Dataset rows
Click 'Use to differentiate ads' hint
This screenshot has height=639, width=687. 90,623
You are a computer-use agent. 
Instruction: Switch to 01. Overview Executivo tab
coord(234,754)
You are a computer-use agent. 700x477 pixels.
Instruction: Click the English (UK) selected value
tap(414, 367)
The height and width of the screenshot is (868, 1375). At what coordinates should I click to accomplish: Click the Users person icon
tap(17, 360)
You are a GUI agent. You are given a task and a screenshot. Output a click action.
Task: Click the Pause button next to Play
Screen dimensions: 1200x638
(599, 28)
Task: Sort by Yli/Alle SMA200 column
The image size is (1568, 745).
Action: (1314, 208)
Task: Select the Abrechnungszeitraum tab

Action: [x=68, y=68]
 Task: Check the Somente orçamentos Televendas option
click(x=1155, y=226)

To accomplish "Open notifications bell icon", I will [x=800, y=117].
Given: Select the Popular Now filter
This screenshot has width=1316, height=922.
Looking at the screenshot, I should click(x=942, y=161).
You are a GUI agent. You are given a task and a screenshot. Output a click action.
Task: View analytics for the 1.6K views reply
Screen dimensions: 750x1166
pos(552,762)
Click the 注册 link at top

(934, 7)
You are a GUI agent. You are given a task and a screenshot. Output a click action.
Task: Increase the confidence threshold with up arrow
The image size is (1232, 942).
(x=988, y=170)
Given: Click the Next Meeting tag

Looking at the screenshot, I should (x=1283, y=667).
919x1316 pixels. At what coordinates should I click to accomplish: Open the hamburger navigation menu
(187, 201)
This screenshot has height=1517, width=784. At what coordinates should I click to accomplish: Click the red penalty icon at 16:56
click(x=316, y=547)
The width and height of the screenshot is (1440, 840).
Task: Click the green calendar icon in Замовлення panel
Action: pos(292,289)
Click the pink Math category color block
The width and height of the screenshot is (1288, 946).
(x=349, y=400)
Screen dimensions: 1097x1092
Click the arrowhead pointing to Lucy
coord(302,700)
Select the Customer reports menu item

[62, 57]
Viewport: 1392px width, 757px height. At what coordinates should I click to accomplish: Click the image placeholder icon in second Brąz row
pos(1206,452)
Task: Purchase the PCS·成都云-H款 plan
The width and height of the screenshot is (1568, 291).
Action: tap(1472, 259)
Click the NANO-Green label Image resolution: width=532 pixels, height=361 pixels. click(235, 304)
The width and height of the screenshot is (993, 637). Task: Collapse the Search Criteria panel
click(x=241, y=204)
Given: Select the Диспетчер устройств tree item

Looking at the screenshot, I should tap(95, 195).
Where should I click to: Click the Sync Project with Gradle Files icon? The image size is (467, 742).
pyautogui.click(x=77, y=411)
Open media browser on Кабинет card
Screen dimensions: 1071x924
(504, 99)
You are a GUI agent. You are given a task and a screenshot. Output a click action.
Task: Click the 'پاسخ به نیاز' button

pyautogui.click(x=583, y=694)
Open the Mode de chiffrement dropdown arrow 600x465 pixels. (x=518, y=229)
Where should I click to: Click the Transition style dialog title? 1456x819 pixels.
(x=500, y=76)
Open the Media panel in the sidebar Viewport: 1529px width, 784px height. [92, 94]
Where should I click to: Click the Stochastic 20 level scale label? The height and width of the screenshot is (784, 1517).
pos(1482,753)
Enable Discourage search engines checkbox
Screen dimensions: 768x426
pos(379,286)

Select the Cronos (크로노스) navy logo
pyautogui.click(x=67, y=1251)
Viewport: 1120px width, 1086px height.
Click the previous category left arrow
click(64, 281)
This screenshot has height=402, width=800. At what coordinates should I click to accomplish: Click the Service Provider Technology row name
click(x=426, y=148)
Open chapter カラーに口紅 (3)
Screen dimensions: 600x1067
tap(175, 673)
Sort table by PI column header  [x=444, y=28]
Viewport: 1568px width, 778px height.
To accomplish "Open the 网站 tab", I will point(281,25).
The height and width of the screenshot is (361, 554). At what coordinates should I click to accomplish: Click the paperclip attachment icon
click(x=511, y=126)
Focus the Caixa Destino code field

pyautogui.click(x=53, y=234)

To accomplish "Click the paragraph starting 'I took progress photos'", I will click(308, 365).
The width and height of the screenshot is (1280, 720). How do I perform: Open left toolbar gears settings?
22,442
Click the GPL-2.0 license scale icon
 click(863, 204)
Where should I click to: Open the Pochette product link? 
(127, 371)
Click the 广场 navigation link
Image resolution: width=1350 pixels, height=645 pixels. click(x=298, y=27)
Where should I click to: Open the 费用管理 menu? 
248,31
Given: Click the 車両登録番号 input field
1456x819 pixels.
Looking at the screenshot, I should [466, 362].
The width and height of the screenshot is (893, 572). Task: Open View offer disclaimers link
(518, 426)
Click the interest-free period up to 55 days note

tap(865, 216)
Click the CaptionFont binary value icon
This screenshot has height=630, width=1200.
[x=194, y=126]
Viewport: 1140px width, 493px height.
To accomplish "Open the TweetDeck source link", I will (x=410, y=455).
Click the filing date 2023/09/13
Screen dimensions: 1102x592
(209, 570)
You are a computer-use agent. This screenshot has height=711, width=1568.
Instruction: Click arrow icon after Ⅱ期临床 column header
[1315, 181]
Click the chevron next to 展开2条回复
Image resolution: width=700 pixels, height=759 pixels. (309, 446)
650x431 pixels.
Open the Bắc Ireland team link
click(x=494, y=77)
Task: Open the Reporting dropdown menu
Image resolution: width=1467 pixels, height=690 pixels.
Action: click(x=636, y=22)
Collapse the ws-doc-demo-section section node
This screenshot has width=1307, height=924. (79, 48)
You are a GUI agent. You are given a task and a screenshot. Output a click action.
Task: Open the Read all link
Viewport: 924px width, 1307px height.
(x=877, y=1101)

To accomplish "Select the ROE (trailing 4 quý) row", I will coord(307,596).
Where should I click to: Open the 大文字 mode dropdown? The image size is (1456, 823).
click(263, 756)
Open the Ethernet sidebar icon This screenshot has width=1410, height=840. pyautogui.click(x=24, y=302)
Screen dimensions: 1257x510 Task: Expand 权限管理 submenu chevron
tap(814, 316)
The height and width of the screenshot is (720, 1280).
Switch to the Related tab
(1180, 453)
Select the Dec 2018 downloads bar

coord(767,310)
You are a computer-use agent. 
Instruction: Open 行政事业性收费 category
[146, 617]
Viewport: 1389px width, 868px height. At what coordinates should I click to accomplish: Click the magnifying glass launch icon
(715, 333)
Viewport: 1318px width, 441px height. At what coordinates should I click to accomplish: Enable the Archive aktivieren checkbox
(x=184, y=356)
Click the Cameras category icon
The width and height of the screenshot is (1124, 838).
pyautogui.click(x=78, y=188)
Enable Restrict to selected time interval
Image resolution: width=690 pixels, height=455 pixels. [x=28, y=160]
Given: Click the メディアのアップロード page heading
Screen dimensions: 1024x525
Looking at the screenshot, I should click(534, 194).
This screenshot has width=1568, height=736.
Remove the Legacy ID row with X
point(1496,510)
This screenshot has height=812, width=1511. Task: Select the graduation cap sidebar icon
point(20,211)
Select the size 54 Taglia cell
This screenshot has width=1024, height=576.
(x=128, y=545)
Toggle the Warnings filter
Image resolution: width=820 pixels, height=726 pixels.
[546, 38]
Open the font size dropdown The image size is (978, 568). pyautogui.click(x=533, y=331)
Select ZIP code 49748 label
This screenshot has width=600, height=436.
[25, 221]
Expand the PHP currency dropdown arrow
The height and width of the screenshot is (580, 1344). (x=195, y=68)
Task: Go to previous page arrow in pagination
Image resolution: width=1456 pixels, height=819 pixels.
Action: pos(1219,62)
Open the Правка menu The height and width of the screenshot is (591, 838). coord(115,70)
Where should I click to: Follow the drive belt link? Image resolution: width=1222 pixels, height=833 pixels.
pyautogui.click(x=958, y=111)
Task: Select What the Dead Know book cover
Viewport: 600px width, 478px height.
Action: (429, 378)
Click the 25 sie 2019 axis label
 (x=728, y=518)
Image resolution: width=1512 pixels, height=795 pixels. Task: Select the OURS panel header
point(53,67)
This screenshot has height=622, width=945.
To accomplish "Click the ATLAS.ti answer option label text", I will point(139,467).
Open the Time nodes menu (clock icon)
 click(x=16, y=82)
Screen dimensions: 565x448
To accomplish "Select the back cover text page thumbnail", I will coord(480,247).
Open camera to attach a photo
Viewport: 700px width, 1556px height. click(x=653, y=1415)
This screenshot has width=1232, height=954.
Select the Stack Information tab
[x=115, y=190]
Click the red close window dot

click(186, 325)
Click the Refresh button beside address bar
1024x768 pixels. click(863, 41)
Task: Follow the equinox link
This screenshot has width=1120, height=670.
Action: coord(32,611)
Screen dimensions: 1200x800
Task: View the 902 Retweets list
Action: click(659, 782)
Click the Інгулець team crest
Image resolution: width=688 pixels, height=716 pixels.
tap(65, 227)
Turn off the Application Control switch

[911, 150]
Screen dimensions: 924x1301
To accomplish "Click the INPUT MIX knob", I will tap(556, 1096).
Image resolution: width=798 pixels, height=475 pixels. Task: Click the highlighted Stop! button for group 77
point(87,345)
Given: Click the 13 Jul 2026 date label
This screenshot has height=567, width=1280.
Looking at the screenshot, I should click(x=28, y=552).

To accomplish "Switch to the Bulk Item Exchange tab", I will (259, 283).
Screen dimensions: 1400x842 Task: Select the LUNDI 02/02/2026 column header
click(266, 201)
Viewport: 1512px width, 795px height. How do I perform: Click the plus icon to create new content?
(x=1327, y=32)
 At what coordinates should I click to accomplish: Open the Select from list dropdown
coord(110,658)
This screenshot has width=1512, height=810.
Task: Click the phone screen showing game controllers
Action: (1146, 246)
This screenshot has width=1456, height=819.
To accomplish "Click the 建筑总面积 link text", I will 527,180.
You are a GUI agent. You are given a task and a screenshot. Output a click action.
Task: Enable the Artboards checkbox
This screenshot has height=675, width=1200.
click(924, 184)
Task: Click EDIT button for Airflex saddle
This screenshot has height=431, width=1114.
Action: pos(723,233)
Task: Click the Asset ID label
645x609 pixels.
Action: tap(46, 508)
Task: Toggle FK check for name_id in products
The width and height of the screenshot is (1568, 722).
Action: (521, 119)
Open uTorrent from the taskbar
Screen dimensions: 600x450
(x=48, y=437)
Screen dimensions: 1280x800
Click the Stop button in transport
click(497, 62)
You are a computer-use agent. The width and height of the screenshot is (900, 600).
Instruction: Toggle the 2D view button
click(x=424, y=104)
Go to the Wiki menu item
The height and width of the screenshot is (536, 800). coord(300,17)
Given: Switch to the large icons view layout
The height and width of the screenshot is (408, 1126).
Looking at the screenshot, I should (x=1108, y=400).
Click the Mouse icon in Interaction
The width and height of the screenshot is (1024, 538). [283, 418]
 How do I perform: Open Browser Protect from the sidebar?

# Task instructions
Rewrite everything from the start of the items down to the line containing "tap(414, 367)", putting "Command" wherever "Instruction" appears and leaving the rest as it is.

# Problem solution
Click 'Use to differentiate ads' hint
This screenshot has height=639, width=687. 90,623
You are a computer-use agent. 
Command: Switch to 01. Overview Executivo tab
coord(234,754)
You are a computer-use agent. 700x477 pixels.
Command: Click the English (UK) selected value
tap(414, 367)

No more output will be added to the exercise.